• _Set exercise_
Can you output the passage on Turkey below verbatim, starting with "McLunatic Globalisation has" and going on through "the European Union."?

• _Passage given_
These ‘Turkish Non-Delights’ reminded me of the Economist cartoon showing Turkey as a compliant belly-dancer with her scanty garments stuffed with money. Now I wonder how most Britons feel if a Turkish newspaper used a Soho stripper as representation of Britain? Or had a version of the Statue Of Liberty doing a belly-dance? The journalists at the Economist are a classic cases of ‘streetwise, life-foolish’. Outside of their own sharp narrow little world, they are ignorant of most things, including their own ignorance
Contrary to Western expectations, the Turkish parliamentary vote mysteriously failed, the army was enigmatically quiet and now Turkey has just said no. No to US troops, at least. With no gigantic US division in the area, the Turkish army can move into Iraqi Kurdistan any time it chooses. So I doubt if the secularist army is all that displeased by the mysterious failure by the Islamic Democrats to get all of their MPs to vote as they were supposed to vote.
McLunatic Globalisation has not been good for Turkey. They’ve suffered economic damage, and the rise of racist and anti-immigrant feeling makes it less and less likely that they will ever get into the European Union.

Interface element listing
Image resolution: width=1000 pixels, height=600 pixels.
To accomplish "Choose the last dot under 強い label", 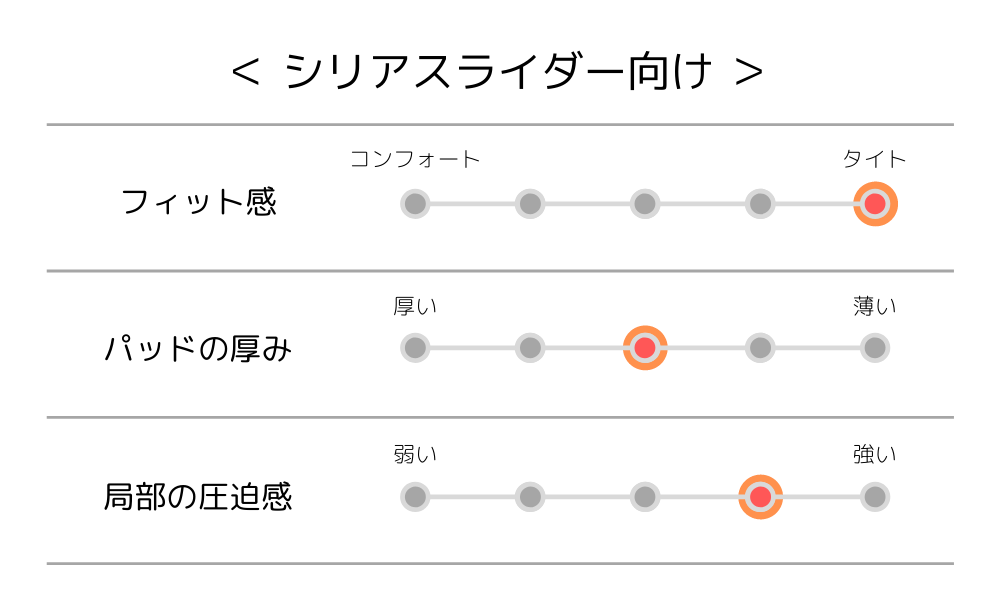I will pyautogui.click(x=875, y=497).

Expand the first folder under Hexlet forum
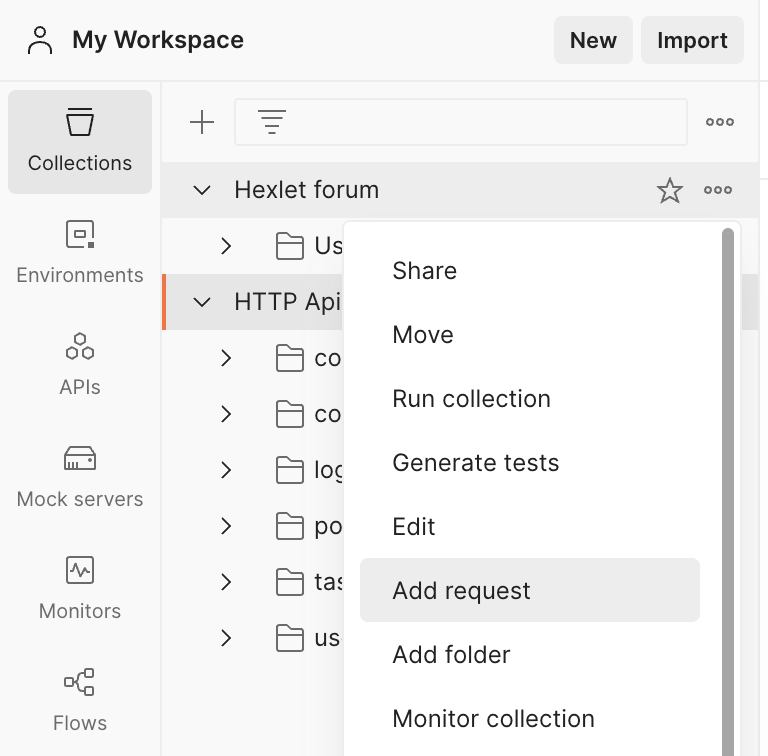(x=226, y=246)
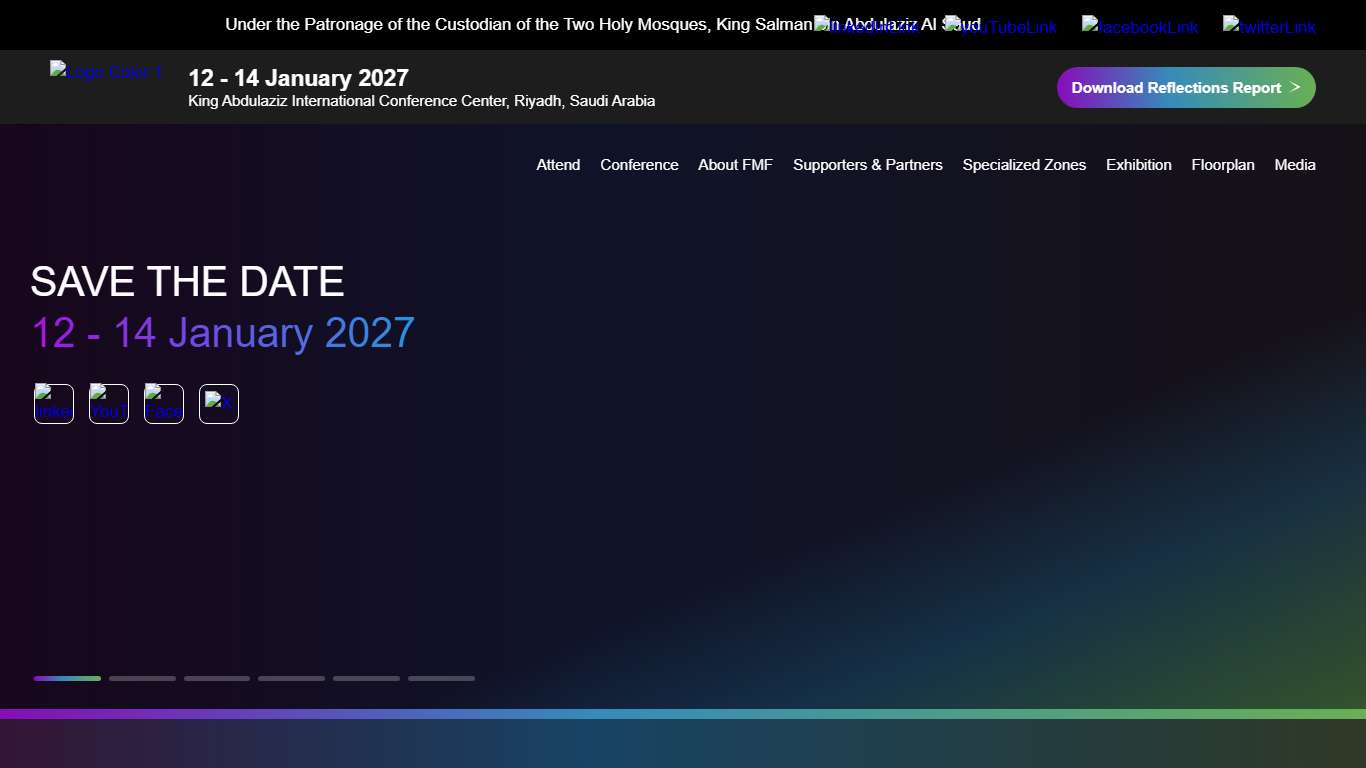Open the Facebook icon in the hero section
The height and width of the screenshot is (768, 1366).
(163, 403)
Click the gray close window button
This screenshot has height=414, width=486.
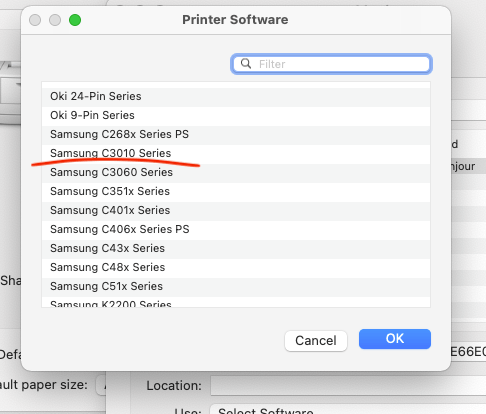(x=35, y=20)
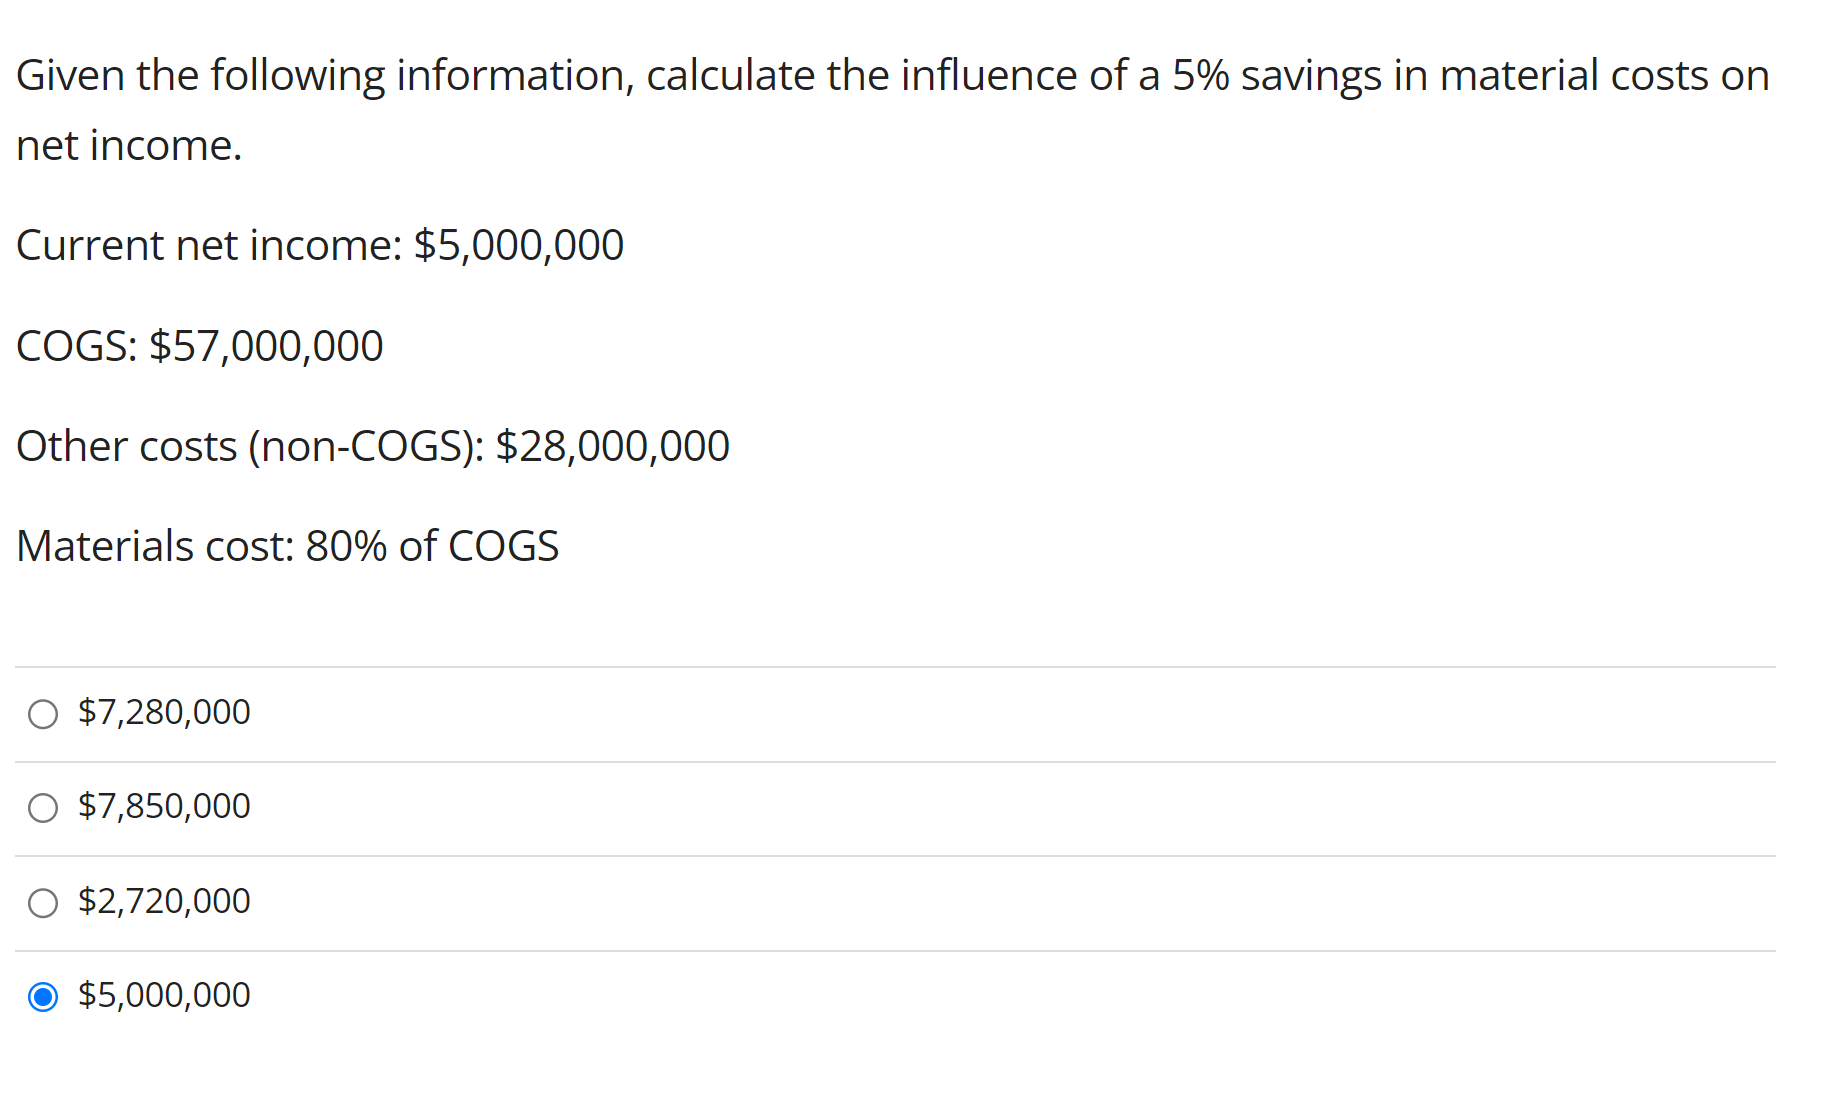Click the $5,000,000 value after Current net income
1822x1093 pixels.
[519, 246]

• _Task result_
McLunatic Globalisation has not been good for Turkey. They’ve suffered economic damage, and the rise of racist and anti-immigrant feeling makes it less and less likely that they will ever get into the European Union.